President Tom O’Neill addressed his staff today and issued the following statement:

“Technology moves fast, forcing market demand to fluctuate. This fluctuation coupled with the pace of change in our industry has driven a shift on our resource utilization…While regrettable, I will help these men and women find their next opportunity to put their talents to good use.We’ll continue to hire for tech skills in high demand and currently have more than 20 job openings, and we’ll continue to assess our team based on market demand as technologies emerge.”

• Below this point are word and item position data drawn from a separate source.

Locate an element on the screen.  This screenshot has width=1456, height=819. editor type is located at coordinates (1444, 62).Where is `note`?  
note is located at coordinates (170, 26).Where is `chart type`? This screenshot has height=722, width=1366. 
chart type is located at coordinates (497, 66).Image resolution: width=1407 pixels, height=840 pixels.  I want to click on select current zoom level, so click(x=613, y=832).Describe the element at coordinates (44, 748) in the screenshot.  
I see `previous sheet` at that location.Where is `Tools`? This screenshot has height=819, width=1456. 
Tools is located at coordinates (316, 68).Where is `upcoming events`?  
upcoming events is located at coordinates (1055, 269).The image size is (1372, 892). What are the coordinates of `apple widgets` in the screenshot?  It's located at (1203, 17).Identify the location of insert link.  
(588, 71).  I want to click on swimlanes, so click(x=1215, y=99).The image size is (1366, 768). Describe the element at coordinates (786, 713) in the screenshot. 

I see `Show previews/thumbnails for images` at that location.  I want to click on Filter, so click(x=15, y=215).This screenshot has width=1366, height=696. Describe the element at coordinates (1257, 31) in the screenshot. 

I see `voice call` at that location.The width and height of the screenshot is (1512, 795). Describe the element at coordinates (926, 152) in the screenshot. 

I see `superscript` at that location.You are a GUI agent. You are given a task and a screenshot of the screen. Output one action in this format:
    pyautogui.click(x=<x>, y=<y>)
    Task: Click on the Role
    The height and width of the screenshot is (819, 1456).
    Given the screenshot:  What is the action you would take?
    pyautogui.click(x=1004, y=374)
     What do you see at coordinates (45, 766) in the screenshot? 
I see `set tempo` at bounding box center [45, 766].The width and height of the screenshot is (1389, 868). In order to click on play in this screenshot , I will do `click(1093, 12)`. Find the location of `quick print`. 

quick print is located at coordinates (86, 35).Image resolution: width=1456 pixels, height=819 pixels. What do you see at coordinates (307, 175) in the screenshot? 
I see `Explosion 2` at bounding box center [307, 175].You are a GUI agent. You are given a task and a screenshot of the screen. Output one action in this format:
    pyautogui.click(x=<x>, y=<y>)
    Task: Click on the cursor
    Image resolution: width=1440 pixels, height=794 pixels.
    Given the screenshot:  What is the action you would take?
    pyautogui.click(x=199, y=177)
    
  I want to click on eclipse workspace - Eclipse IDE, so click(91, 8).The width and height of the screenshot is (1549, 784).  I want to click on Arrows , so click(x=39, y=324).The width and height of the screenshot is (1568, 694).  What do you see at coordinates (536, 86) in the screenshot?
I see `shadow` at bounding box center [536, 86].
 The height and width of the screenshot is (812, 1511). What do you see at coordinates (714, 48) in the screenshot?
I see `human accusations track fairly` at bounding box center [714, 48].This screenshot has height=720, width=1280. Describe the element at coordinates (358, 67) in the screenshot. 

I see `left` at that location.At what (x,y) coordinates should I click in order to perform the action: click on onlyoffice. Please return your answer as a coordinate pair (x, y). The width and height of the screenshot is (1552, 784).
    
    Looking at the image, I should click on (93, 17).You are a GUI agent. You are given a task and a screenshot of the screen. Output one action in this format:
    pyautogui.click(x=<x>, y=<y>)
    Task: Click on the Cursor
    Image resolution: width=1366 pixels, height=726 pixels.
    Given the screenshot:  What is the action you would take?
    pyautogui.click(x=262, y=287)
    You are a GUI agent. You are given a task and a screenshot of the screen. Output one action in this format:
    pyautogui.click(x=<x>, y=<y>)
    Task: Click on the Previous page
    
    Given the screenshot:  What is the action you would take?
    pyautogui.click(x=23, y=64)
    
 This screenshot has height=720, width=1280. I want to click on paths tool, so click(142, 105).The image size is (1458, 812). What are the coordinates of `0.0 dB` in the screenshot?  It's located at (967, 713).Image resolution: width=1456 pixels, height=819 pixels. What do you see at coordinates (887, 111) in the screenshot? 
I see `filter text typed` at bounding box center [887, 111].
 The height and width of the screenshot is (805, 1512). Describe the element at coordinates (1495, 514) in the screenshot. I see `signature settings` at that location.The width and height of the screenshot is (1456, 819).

Affected areas include Development, Project Management, Accounting, Facilities and Quality Assurance.  The company maintains 379 employees in Minnesota given the adjustment with another 109 between offices in Chicago, Kansas City, Arizona.



  • Jeff Pesek

    I don’t see how any technology company can reach this level and not be consistently churning by the dozens, especially in services.

    • Bobtrain

      Exactly. Just one look at the library changes on GitHub shows how technology changes rapidly. Consequently most of the jobs on the Nerdy board are for Java.

    • DevilsAdvocate

      I completely disagree Jeff. I don’t know a lot about the Nerdery, but after reading that one quoted paragraph I know that I wouldn’t be interested in working there. Many companies still call their people “resources” – and maybe that’s just habit. But some companies really treat their employees like that – and not as people who are actually able to learn and grow. They have Java openings only? Great. Why would a Java developer go work there? If the Nerdery’s client base has any sort of shift, then what… they get rid of Java people? This isn’t the first time the Nerdery has done this, is it? I work for a firm in the same space and we use forecasting and training to keep up with trends and demand.

      • Jeff Pesek

        +1 for disagreeing; -10 for cowardice

    • Robert Speer

      Disagree, and it’s a slow morning so here’s storytime:

      A dev shop has 4 priorities in this order:

      1) Marketing – finding what folks want to pay for, and at the right time
      2) Sales – everyone thinks they know what it is, at least 2x harder than they think
      3) HR – good people in slow, misfits out fast, negotiate hard on costs, proper insentives
      4) Development – easier than most people think for this type of work, except when it’s not

      Tom O’Neill is the best dev interviewer I’ve ever met, and even 6/7 years ago when, I was more familiar with their processes, the Nerdery was able to consistently find undervalued talent because they were better at evaluating development talent. They also have embraced HR/Recruiting as a core competency and have only reluctantly outsourced it in limited ways because it’s critical to a successful dev shop.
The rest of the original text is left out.